[RFC] Coordinator gRPC authorization using device assertions

# P2P gRPC security

**Status:** Draft
**Author:** Will Eaton (`weaton@redhat.com`)  
**Prototype branches:** [`weaton/p2p-grpc-auth`](https://github.com/wseaton/modelexpress/tree/weaton/p2p-grpc-auth) (server-side authn/authz, draft PR [wseaton/modelexpress#1](https://github.com/wseaton/modelexpress/pull/1)), [`weaton/tls`](https://github.com/wseaton/modelexpress/tree/weaton/tls) (optional transport TLS, off `main`)

## Summary

The `P2pService` gRPC interface currently accepts unauthenticated callers on the cluster network. This RFC proposes the server enforce two independent signals: a bound, audience-scoped projected ServiceAccount token verified via the Kubernetes `TokenReview` API, and a device-possession check confirming the caller's pod actually requests a fabric device (InfiniBand, RoCE, or AWS EFA).

## Motivation

Without server-side enforcement, any workload able to reach the coordinators gRPC port can publish or fetch tensor metadata and trigger weight transfers. This allows for workload reconnaissance, and false registration of metadata which could negatively affect other peers.

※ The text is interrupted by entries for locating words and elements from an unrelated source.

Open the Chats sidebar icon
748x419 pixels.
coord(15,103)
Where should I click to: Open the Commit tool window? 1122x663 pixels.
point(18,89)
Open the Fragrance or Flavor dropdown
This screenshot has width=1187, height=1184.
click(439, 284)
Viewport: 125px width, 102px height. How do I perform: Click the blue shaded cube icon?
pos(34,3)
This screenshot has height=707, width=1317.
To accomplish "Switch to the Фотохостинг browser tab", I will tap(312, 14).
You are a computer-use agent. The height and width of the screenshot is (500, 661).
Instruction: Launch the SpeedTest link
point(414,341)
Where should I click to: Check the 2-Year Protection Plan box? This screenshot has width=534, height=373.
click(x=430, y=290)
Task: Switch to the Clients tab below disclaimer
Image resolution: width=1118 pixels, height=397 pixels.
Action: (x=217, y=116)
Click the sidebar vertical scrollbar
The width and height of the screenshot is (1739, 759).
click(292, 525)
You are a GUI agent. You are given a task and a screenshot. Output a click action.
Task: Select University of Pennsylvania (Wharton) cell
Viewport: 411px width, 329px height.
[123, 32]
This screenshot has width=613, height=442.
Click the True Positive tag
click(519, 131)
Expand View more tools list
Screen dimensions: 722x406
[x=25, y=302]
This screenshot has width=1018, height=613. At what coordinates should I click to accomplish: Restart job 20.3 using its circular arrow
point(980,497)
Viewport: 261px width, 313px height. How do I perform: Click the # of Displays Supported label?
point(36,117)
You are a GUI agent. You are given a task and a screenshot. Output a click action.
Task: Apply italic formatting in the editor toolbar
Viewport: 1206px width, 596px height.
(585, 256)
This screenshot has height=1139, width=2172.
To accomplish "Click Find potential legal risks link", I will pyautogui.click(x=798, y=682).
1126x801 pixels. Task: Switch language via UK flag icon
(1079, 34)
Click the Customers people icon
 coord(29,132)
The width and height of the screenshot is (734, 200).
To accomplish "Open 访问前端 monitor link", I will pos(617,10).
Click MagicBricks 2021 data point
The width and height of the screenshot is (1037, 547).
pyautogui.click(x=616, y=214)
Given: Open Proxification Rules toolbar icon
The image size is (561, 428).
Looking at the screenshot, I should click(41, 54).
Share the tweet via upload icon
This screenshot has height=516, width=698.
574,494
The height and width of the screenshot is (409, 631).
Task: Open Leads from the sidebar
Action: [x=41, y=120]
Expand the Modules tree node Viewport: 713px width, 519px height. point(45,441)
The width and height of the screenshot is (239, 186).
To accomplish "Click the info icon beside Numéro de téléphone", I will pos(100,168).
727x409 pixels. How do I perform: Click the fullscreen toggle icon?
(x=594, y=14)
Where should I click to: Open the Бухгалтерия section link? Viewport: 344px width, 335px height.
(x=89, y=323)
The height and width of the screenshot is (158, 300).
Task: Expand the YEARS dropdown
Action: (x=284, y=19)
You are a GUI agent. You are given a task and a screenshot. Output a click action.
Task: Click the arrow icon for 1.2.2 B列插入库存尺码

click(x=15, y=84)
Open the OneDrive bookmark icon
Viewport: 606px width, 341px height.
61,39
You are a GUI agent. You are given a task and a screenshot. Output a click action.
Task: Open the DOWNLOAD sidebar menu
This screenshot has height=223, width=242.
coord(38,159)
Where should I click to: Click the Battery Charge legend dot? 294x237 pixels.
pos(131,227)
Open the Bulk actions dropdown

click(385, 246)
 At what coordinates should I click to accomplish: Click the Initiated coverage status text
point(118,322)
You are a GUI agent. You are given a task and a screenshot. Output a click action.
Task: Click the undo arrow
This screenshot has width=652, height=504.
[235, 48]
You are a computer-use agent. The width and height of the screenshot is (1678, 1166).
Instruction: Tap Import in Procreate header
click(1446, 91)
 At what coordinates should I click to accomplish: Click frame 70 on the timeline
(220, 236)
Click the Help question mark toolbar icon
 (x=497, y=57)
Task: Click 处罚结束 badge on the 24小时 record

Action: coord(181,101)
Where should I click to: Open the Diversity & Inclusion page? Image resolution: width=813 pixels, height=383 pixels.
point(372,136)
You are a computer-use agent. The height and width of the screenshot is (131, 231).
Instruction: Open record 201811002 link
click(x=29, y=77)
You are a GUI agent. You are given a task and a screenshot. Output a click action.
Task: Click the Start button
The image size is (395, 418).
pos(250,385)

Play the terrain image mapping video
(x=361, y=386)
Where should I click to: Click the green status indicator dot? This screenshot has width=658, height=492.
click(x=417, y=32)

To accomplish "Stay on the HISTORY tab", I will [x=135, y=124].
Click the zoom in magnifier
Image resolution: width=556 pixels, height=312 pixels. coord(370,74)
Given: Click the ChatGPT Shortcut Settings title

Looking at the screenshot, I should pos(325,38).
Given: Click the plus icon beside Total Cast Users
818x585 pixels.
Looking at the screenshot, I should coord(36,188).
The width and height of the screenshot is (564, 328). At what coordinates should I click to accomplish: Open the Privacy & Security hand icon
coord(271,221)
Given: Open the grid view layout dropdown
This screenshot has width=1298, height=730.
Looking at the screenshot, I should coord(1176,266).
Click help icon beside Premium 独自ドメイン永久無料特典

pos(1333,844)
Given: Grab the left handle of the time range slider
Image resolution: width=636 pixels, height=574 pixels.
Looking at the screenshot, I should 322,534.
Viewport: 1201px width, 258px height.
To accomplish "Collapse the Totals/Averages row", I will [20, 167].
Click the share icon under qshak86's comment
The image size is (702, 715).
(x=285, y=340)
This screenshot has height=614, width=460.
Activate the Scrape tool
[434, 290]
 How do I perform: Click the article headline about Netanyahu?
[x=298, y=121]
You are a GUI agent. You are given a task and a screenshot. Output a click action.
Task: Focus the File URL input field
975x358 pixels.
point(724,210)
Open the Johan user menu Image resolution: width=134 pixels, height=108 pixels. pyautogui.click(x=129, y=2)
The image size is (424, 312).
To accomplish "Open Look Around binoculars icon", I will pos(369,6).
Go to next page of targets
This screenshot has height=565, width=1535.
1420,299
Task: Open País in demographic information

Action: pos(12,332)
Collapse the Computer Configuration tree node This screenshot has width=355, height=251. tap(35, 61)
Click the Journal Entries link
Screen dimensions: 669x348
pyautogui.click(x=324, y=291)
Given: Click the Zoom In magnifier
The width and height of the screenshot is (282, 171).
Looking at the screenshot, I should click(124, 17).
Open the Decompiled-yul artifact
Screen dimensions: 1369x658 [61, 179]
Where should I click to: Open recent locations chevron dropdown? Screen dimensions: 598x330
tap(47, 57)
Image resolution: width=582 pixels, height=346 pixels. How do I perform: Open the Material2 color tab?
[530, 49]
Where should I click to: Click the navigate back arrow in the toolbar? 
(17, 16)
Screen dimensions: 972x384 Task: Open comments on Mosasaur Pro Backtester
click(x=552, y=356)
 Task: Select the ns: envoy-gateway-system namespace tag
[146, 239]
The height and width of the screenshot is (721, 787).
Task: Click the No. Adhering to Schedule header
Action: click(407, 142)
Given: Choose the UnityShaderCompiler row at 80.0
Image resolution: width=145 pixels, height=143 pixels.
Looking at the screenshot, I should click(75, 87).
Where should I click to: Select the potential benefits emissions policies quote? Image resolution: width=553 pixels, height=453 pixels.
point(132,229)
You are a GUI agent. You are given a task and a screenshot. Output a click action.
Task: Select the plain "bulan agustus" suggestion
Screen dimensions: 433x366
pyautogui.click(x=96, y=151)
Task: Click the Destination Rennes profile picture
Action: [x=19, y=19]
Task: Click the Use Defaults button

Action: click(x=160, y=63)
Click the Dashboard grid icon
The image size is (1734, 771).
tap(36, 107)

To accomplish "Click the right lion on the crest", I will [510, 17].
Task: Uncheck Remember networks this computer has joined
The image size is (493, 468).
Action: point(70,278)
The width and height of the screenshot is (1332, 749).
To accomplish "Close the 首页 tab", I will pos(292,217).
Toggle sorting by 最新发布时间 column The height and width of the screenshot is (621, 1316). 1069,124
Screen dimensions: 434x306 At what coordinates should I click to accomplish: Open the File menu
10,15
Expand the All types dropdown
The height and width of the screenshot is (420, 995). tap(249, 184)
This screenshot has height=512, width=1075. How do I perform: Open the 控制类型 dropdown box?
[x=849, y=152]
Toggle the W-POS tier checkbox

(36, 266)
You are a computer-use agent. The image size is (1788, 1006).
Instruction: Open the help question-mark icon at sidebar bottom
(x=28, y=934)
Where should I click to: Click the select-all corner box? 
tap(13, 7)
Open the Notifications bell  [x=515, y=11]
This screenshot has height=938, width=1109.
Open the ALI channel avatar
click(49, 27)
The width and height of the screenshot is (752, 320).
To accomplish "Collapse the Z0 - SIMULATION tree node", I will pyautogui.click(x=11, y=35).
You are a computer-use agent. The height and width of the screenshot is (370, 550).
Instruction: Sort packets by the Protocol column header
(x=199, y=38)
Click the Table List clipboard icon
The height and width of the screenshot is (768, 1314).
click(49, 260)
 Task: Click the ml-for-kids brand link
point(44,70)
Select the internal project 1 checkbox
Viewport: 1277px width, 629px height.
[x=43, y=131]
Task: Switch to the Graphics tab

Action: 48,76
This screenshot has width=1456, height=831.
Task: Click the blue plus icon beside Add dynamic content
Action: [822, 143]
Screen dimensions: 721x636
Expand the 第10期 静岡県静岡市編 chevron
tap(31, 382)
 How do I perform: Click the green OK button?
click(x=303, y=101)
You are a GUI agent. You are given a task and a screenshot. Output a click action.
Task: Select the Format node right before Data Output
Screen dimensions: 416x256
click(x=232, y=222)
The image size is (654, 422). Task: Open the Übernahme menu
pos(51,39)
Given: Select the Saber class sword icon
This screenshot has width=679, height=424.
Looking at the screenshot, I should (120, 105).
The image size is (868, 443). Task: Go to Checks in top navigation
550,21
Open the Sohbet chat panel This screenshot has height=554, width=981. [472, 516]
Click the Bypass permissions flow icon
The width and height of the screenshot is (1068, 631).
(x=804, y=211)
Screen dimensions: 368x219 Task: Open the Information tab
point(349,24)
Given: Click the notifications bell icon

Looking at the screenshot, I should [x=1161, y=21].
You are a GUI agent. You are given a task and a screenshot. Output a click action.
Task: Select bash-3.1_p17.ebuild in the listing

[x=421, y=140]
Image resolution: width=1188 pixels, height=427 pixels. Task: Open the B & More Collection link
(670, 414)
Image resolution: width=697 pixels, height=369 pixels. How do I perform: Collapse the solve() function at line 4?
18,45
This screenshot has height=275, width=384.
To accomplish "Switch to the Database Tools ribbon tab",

L3/L4 NetworkPolicy or an L7 service mesh like Istio can be configured by an operator to lock down access to the coordinator's gRPC interface, but this requires correct configuration by an operator. Instead, I believe there is an easier out of the box solution that should result in minimal operator configuration, and work in all kubernetes environments, even ones without service mesh or a CNI that supports fine grained NetworkPolicies.

`ServiceAccount` tokens are an out of the box already available K8s identity primitive. Projected tokens are bound to the caller pod (carrying its name and UID as claims the apiserver returns in the TokenReview response), audience-scoped against replay across services, rotated in place by kubelet, invalidated when the bound pod or ServiceAccount is deleted, and short-lived by default. Every Kubernetes workload already has one, so adopting them adds no new operator state.

A token alone is not enough: a leaked or relayed token would otherwise let any workload on the cluster invoke the P2P interface. Pairing token verification with a device-possession check anchors authorization to physical capability. In our proposed scheme, a caller must also hold a device-plugin resource (e.g. `rdma/ib`, `rdma/roce`, `vpc.amazonaws.com/efa`) or a DRA `ResourceClaim` whose `deviceClassName` matches the server's allowlist. True NIC-rooted attestation (SPDM on ConnectX/BlueField, Nitro on EFA) would be stronger but the in-pod tooling is not mature enough today, so we rely on the apiserver's allocation record as the possession signal.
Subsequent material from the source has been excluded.